Case ID: how-pr_5/html/0157-01.html
Source: Caselaw Access Project
Author: {"author": "Edmonds, Justice.", "license": "Public Domain", "url": "https://static.case.law/"}
Date Created: 2024-08-24T03:29:51.129683

SUPREME COURT.
    Nones agt. The Hope Mutual Life Insurance Company.
    It is a matter almost of course, on motion (under Rule 24), to allow a case to he incorporated into the judgment record entered upon a report of referees upon the whole issue, for the purpose of review by appeal at the general term, where questions of law are involved. A rehearing may be granted on such, a motion,
    If questions of fact alone are involved a motion for the rehearing should be made at the special term.
    Upon an issue joined the whole matter was by consent referred, and upon the coming in of the referee’s report on the whole issue, judgment was entered for the plaintiff. In the mean time the defendant made a case which it now asks to have incorporated in the judgment record in order that it may have the decision of the referee reviewed.
    A. H. Dana, for Defendant.
    
    C. N. Potter, Contra.
    
   Edmonds, Justice.

By section 272 of the Code, the report of a referee upon the whole issue shall stand as the decision of the court, and judgment, be entered thereon in the same manner as if the action had been tried by the court. By our 24th rule, on filing a report of a referee tipon the whole issue, judgment may be entered as a matter of course.

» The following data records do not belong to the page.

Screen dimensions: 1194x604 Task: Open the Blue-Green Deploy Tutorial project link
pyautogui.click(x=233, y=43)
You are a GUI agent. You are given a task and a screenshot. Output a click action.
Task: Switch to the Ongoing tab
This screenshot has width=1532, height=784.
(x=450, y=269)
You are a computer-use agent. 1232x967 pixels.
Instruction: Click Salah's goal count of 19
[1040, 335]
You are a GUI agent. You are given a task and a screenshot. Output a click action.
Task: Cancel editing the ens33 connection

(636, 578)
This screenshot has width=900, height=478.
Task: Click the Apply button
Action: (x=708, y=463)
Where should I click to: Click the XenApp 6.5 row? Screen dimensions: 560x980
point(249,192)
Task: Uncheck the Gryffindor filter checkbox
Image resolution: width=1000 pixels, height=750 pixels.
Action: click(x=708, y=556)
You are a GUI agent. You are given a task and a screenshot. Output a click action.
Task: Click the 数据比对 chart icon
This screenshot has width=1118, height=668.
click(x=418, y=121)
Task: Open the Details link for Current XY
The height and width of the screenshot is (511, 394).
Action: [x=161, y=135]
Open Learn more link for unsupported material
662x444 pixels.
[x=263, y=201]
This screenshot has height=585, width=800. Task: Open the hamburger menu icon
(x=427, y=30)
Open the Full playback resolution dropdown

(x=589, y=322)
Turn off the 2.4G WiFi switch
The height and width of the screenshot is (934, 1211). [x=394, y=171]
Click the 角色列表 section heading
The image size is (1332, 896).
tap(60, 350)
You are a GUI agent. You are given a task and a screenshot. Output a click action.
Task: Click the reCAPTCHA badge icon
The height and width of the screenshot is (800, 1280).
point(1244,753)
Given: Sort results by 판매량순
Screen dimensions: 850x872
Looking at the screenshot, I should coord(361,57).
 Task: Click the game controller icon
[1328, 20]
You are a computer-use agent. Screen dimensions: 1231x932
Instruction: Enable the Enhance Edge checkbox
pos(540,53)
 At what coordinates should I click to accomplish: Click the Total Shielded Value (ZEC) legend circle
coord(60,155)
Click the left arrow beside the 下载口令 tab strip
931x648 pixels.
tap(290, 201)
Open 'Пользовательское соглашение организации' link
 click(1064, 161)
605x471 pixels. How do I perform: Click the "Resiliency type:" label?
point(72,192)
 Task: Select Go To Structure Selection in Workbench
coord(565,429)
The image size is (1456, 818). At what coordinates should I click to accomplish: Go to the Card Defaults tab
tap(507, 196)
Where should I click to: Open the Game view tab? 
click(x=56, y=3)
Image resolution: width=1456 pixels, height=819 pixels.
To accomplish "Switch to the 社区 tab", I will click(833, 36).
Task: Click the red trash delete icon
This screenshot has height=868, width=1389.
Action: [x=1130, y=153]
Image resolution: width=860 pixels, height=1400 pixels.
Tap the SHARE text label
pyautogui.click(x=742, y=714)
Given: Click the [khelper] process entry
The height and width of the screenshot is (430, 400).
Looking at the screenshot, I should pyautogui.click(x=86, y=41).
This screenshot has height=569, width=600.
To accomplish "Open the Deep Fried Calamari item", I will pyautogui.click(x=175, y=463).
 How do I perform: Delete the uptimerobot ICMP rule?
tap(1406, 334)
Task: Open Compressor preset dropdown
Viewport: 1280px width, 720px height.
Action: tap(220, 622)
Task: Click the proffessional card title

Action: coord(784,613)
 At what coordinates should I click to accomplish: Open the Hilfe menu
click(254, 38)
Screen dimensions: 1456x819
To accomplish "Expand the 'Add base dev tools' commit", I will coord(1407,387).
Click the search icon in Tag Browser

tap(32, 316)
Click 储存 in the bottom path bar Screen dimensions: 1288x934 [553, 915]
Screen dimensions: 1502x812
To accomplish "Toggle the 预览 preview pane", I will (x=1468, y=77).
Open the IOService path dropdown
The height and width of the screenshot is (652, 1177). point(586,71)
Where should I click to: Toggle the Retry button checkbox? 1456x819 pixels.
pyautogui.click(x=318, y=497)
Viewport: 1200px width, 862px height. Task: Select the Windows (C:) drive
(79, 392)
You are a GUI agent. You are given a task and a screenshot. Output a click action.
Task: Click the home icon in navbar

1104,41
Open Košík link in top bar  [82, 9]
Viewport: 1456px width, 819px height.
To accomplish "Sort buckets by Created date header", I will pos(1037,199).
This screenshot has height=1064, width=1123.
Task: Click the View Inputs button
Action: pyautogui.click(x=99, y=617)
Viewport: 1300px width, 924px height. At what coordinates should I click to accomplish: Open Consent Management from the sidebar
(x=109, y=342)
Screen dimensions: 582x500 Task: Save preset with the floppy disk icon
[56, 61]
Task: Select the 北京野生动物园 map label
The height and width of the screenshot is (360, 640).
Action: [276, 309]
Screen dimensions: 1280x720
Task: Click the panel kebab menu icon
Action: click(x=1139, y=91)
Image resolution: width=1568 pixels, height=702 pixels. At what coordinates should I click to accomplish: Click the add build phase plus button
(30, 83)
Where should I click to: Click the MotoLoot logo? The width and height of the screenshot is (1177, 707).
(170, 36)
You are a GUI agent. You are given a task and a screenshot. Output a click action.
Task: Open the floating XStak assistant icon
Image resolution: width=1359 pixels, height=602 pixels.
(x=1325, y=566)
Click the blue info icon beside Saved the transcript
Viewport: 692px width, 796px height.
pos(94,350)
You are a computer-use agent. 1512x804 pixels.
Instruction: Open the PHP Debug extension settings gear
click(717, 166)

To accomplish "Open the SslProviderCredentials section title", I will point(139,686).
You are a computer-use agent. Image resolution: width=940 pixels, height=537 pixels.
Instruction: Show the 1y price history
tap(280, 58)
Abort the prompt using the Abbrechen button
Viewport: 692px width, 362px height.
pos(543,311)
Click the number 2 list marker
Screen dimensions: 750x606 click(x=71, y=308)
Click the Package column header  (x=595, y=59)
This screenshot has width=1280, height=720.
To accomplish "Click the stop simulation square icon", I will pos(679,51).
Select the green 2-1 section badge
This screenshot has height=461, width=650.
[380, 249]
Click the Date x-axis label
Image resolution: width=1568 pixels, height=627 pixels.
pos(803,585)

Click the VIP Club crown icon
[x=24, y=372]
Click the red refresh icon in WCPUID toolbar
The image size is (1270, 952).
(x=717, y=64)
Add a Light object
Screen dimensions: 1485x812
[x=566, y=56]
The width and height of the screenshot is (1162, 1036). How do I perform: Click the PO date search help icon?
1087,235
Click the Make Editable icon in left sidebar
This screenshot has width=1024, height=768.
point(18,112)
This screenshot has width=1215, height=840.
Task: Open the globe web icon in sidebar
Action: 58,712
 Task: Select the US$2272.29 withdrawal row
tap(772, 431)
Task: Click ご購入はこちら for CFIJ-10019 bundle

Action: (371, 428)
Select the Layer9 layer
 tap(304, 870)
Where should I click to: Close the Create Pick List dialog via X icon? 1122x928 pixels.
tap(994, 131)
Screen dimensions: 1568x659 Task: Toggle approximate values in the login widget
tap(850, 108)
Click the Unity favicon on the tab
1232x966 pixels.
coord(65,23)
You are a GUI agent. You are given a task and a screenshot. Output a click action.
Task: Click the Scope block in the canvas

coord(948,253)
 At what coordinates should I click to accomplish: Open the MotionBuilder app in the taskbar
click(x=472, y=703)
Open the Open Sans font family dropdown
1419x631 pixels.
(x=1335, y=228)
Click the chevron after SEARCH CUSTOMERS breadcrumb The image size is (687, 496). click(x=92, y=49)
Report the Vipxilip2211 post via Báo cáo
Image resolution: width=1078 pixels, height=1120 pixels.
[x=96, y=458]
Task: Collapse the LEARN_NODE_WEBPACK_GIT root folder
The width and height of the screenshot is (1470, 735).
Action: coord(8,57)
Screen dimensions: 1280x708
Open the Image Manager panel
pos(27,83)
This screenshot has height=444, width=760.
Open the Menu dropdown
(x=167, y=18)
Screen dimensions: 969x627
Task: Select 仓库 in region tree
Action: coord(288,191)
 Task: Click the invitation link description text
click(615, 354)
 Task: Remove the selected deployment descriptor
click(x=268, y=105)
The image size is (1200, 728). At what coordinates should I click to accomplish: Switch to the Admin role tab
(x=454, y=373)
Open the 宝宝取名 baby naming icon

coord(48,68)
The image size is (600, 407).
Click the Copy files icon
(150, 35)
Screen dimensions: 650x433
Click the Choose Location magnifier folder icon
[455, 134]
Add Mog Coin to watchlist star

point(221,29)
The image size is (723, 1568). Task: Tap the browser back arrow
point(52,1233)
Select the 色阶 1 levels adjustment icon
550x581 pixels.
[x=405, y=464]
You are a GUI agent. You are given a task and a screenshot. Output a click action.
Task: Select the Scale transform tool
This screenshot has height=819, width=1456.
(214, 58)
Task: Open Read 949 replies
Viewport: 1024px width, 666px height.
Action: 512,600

Thereupon the same rule prescribes the manner in which such a report may be reviewed, that is by making a case in the manner prescribed in the 15th rule, which case can be heard only on appeal at a general term. It must be a matter almost of course, under this rule, to allow the case to be incorporated into the judgment record so that it can be carried up for review.

There is, however, another mode of reviewing the decision of a referee when on the whole matter in issue, and that is by a rehearing by the court in which the judgment is entered (Code, § 272).

The defendant, may, therefore, have the benefit of his motion to have the case incorporated into the record, or he may have a rehearing. A special motion at special term is, under the 30th rule, the proper mode of obtaining a rehearing, though the rehearing, if granted on a question of law, ought to be at a general term.

In this case, I do not grant the rehearing, because I see no good reason why the defendant should not be put to its appeal and to giving security thereon as required by the Code, but I grant the motion to incorporate the case into the record.